2. Summarize ideas about locations of services. Have your child draw pictures of each site studied. Have them write two or three sentences below each picture, describing where the site is located and giving reasons for the location of each service.
Make a Map of Your State
It can be helpful for children, when moving states, to understand their new home in a broader context. It can also give them adventures to look forward to as you explore your wider environment as a family.
What you’ll need:
-paper and pens
-a map of your new state
-print or digital resources about your state for research purposes
1. Find a large outline map of your state or district.
2. Have a discussion about tourism maps and what information might be most useful. Talk about the kinds of information that could be included on a state tourism map. Talk about how anything that exists in the world can be mapped, and how mapmakers always have a purpose for creating a map.

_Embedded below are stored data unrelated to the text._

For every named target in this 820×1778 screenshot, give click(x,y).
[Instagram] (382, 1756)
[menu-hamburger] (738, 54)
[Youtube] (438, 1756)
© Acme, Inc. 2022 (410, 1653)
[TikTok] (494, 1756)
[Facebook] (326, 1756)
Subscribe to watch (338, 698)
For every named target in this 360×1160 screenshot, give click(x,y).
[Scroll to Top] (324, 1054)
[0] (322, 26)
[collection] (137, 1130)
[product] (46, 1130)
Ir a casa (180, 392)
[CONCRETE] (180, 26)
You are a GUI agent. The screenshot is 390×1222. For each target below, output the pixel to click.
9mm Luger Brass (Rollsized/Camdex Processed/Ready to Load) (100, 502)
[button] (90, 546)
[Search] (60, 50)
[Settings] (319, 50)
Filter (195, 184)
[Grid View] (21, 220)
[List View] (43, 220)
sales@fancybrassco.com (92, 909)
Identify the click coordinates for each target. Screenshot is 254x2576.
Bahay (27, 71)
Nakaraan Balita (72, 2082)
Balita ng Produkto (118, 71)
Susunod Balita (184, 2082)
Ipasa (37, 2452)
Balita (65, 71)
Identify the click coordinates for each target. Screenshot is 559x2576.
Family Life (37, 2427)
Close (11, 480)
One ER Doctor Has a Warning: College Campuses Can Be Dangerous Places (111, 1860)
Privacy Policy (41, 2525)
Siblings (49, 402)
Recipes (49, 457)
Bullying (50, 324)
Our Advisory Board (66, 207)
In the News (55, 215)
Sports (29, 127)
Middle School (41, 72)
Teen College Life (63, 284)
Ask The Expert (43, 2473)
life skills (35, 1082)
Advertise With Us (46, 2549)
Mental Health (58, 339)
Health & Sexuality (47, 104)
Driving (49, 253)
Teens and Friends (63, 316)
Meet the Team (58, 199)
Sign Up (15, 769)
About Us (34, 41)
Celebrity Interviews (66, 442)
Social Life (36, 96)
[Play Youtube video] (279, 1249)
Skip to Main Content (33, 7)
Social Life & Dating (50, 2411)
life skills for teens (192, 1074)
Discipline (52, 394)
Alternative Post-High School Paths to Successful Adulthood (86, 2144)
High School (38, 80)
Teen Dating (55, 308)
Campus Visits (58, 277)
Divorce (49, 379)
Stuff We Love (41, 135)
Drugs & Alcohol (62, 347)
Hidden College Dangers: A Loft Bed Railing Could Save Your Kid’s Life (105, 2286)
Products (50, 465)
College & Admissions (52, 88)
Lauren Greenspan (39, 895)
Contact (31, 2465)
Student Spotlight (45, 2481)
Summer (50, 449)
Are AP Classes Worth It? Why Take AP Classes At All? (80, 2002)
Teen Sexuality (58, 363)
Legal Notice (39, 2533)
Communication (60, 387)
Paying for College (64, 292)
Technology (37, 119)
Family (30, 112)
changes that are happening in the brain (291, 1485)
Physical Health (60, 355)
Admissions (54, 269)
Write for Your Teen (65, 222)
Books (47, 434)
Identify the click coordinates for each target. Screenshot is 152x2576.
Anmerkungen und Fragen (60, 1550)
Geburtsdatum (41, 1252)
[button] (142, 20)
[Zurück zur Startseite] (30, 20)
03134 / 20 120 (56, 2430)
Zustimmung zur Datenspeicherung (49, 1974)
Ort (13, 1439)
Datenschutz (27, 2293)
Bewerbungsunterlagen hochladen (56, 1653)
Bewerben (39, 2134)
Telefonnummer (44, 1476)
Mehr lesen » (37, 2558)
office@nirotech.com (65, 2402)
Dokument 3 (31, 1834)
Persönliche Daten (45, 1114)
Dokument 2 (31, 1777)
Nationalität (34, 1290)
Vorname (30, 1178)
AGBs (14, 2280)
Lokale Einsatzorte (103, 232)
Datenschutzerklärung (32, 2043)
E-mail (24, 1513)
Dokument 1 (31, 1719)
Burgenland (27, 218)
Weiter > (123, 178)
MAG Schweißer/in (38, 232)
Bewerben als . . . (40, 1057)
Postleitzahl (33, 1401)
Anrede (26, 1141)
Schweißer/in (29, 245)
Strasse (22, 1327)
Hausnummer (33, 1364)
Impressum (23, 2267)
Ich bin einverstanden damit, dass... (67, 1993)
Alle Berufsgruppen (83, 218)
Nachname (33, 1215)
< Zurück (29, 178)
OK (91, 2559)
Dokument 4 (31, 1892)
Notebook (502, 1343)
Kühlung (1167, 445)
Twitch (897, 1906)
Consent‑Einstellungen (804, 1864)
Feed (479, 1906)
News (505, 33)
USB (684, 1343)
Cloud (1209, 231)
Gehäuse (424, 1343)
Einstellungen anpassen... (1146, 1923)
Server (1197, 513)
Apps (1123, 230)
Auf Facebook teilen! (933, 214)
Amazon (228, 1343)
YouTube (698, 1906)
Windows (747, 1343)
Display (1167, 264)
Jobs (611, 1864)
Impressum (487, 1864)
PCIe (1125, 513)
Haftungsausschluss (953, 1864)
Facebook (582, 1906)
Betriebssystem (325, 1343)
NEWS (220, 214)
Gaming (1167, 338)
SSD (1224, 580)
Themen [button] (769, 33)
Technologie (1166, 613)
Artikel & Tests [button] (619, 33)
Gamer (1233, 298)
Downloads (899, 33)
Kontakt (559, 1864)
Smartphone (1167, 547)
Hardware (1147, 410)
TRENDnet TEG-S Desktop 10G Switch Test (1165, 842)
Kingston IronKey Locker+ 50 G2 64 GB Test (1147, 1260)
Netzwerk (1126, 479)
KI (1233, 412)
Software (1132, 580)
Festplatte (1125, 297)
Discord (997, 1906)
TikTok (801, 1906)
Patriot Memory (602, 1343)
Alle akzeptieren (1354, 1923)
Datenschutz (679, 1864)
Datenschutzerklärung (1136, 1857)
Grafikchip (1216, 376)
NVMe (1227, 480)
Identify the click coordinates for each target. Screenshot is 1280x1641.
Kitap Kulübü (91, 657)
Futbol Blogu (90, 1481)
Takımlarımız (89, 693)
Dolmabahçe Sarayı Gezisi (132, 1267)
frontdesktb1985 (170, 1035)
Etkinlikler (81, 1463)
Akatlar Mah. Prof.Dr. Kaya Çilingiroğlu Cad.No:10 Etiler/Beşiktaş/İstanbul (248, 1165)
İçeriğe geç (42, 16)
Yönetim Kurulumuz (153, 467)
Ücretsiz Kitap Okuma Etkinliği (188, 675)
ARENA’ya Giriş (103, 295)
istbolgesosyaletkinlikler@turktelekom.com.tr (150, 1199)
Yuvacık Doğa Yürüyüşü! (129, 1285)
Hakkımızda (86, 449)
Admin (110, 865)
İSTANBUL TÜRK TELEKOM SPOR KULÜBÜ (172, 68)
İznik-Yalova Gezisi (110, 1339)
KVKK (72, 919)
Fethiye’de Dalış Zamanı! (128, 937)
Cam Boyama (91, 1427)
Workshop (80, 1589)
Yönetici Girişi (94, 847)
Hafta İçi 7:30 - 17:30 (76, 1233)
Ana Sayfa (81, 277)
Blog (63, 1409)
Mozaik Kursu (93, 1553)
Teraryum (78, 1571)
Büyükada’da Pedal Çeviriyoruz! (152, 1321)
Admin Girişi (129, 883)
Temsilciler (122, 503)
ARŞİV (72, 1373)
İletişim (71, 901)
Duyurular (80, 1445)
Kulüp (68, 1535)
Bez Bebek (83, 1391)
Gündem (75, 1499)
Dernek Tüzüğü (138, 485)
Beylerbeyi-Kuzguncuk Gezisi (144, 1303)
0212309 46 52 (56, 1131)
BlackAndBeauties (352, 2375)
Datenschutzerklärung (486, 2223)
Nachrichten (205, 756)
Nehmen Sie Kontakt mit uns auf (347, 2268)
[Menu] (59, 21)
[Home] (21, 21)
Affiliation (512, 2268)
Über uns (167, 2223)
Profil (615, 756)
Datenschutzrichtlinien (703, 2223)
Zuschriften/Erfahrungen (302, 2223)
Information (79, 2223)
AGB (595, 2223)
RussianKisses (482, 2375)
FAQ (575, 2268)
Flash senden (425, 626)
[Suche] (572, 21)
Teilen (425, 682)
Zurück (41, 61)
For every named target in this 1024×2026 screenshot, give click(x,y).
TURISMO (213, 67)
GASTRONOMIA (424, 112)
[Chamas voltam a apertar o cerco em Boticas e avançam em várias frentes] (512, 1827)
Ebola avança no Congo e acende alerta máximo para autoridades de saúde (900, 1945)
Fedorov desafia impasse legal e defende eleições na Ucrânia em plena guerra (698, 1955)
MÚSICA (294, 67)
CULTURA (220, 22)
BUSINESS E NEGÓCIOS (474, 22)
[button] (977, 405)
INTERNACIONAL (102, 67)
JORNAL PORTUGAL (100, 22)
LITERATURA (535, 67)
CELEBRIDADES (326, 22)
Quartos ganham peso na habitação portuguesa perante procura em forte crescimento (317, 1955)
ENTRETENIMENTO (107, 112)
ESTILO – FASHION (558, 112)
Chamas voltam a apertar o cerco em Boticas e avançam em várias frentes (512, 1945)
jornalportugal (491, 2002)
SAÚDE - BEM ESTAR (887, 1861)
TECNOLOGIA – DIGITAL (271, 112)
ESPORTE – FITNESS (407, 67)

3. Have your child research specific features of your state or district’s history. Give your child atlases, your state government’s tourism information, National Geographic’s travel website, and other online resources to research your state or district.
4. Choose symbols for each feature. Determine symbols and colors you can use to represent different information, for example, gold stars for capital cities, gray triangles for mountains, and blue markers to delineate rivers on the map. Help them create a map legend.
5. Draw your state map. Make a list as a family of places you would like to go visit, and make a concrete plan to visit at least one of them.